InterGenerate then set about to create a longer term plan. Peggy and Roseann sought volunteers both for leadership at the garden and for the organization. Such a small organization couldn't manage everything, so the decision was made to lean on InterGenerate heavily the first year, and then to encourage internal leadership which, over time, would take over the garden completely.
Using that model, InterGenerate started other gardens, although not always community gardens. At John Jay Homestead, we started a Teaching Garden where everyone grew the food together with the help of a teacher and then divided it up. (That garden closed after we struggled with the land for years; the plot we were given was ultimately ungrowable.) We started a Communal Garden on the property of ARC in Mt. Kisco, a community garden in Chappaqua on the property outside the Ambulance Corps., and a neighborhood garden in Millwood. InterGenerate also became a source of information and education for people around the county who were interested in promoting this model of growing together.
In 2011, InterGenerate had another idea. Not just vegetables, what if we promoted the local sourcing of eggs by raising chickens communally? To that end, InterGenerate partnered again with John Jay Homestead to build two chicken coops and bring in as many as 40 chickens, raised by 25 families for our Heritage Egg Co-op.
In 2019, InterGenerate took on a new project. Seeing that community gardens were becoming abundant, it was also clear that most of the people using this service were white and/or were economically privileged. Because this didn't fit with the original mission of InterGenerate and because the people who most needed the food didn't seem to have access, InterGenerate designed a very different kind of CSA. While CSAs were created to help farms afford to grow enough food, people prepay for their share of the harvest. Using that idea, InterGenerate partnered with Neighbor's Link, an organization working with recent immigrants whose food security is often precarious. 50 families were given the option to sign up for food priced at $2 a bag with the option of purchasing eggs for $2 a dozen. InterGenerate secured land from local homeowners, and gathered large groups of volunteers to grow and then distribute food. The program was a huge success. The $2 charge was eliminated in 2020 when so many day laborers lost the ability to work. InterGenerate delivered food (grown in our gardens), directly to the homes of families most in need.
In 2022, Roseann and Peggy, whose lives had changed dramatically since the founding of InterGenerate, wondered what the need really was now. There are so many community gardens. People know about the benefits of local food. The gardens InterGenerate started are all or mostly self-supporting. The question was posed whether InterGenerate needed to exist at all any more.
In some ways, it would be lovely if there was no more need, if the community was no longer fragmented, if we'd tapped out our capacity for local food. But, that's not the reality. Instead, we're living through an even more divisive time and climate change has reached a critical moment, requiring an even greater need to secure our food sources. InterGenerate's work is not done, but it is changing.

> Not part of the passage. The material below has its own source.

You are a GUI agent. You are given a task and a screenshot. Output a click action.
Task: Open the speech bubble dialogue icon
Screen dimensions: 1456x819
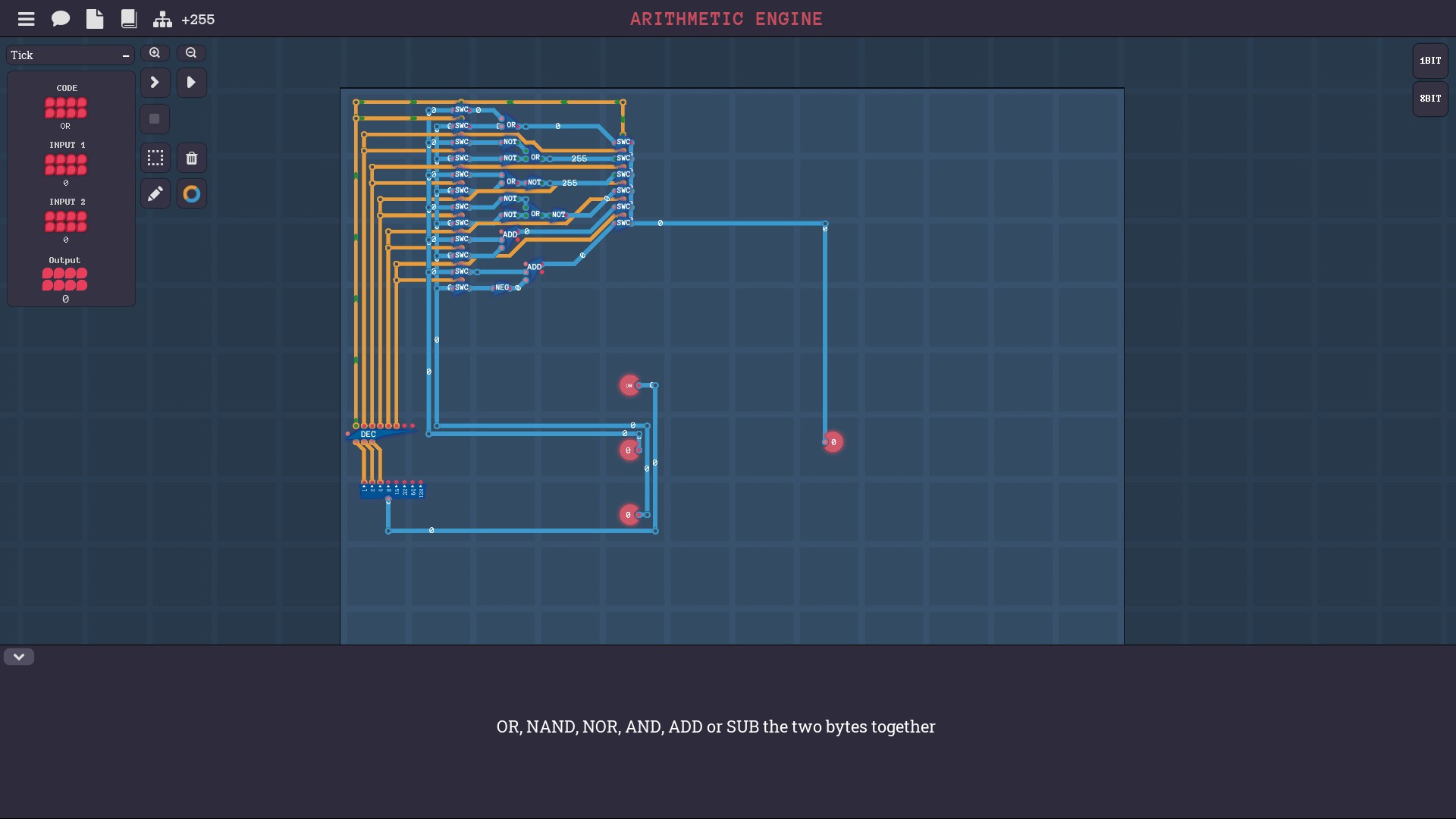coord(61,19)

There isn't any more unused public land for communities to garden, but if there was, we're confident people would know how to start that on their own. Instead, InterGenerate is looking to educate and support people on their own land to build capacity for themselves and for us as a collective to increase local food production. To that end, we are focusing on three things.
1. Planting Trees and Bushes that yield fruit or nuts 2. Planting Pollinator Gardens 3. Tapping Maple Trees
It is our most sincere hope that neighbors will work together to support the elimination of lawns in favor of gardens that fill our need to become self-sustainable communities.